Antes que o Dia Não Acabe


Era 19-01-1982, eu estava em Madrid com uma mochila nas costas, quando consegui um telefone público quebrado para ligar para casa. Naquela época, um telefonema internacional era caríssimo. Na ligação, soube que Elis Regina tinha morrido, e que receberia um exemplar da Revista Veja que minha mãe havia mandado para um endereço em Paris.


Viajar pela Europa com um passe de trem era um luxo, naquele tempo em que tudo era pouco acessível. Viajar à noite tinha a vantagem de se economizar uma noite de dormida.


Por ter vivido este tempo, talvez seja a razão de ser tão sensível à uma trilogia de filmes sobre um casal que se conhece em um trem de Budapeste a Viena.


O primeiro filme, de 1995, chama-se “Antes do Amanhecer” (“Before Sunrise”). Ele americano e Ela francesa resolvem passar um dia juntos em Viena, já que ele tinha um vôo para os EUA na manhã do dia seguinte. O roteiro é perfeito, porque estas situações únicas de encontros realmente acontecem quando se é jovem, sem lenço e sem documento. Acontecem quando não se tem quase passado, e o futuro está muito distante. O “small talk” é interessante quando se tem 23 anos, e até mesmo profundo. Mochilando, sem cama certa ou mesmo banho, a paixão parece que aflora mais rápido. Amizades de viagem são profundas mas efêmeras.

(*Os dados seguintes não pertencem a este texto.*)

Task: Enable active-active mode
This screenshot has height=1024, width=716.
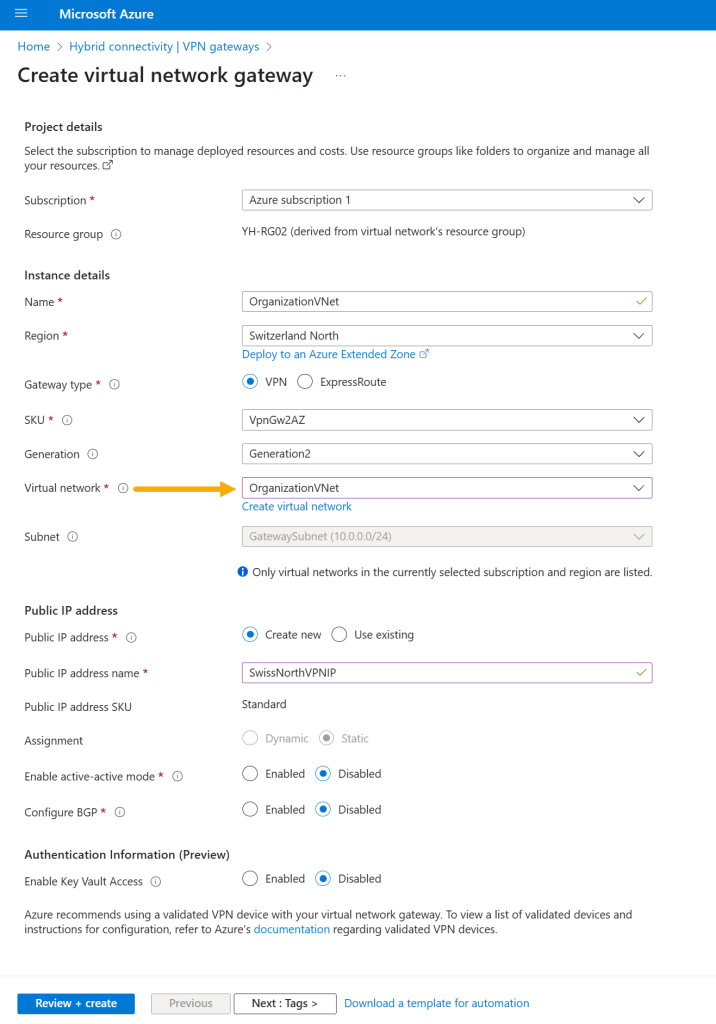Action: click(x=250, y=773)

Em 2004 ambos os atores, agora com 32 anos de idade, voltam à cena com o “Antes do Por do Sol” (“Before Sunset”), e encontram-se em Paris. O tempo já deixou marcas nos seus rostos, além de compromissos com a vida. Os dois sabem que aquele dia em 1995 foi especial, e revivê-lo, mesmo que por poucas horas, é sempre excitante. Os diálogos são perfeitos e, provavelmente, vc se reconhecerá em algumas situações. Todos temos, dentro do coração, pequenas caixinhas onde guardamos as jóias de momentos. Essas caixas abrem-se, às vezes, apenas com cheiros, imagens, palavras e qualquer coisa que nos remetam à momentos especiais da vida. Aos 32 anos, Ela já sabe como a abelha rainha dança para dar o ápice e a morte ao zangão.


Em 2013 completam a trilogia com "Antes da Meia-noite" ("Before Midnight"). Aos 41 anos, casados, com filhos, e em férias de verão numa ilha grega, vivem os dramas típicos de alguns casais: família, trabalho dele e a vontade de trabalhar dela. O relacionamento a dois é uma construção diária, e dá um trabalho que só o amor justifica.


A trilogia é o retrato da geração com 50-65 anos de idade que lidera o mundo atual. Portanto, se quiser nos entender, assista aos 3 filmes, prestando atenção nos diálogos. A vantagem adicional é que ambos os atores representam o que são de fato, no momento de tempo de cada filme.

Assistir na sequência, como se fosse uma série, tem o mesmo efeito daquelas câmeras dos naturalistas que ficam filmando o pico das montanhas, ao longo de um ano, para depois passarem o filme rapidamente, de modo a conseguirmos ver como evolui a natureza ao longo do tempo e estações.


Eu confesso que, às vezes, tenho a dúvida se minha admiração por esta trilogia é por uma questão antropológica, ou nostálgica, ou simplesmente porque sou um romântico incorrigível.

Antes que eu me vá preciso dar este testemunho: A maior conquista da vida é a jornada que vc faz, construindo relações com pessoas que enriquecem o seu ser, e são a matéria-prima para formar seu grande patrimônio, que se revelará nos atos futuros de seus filhos.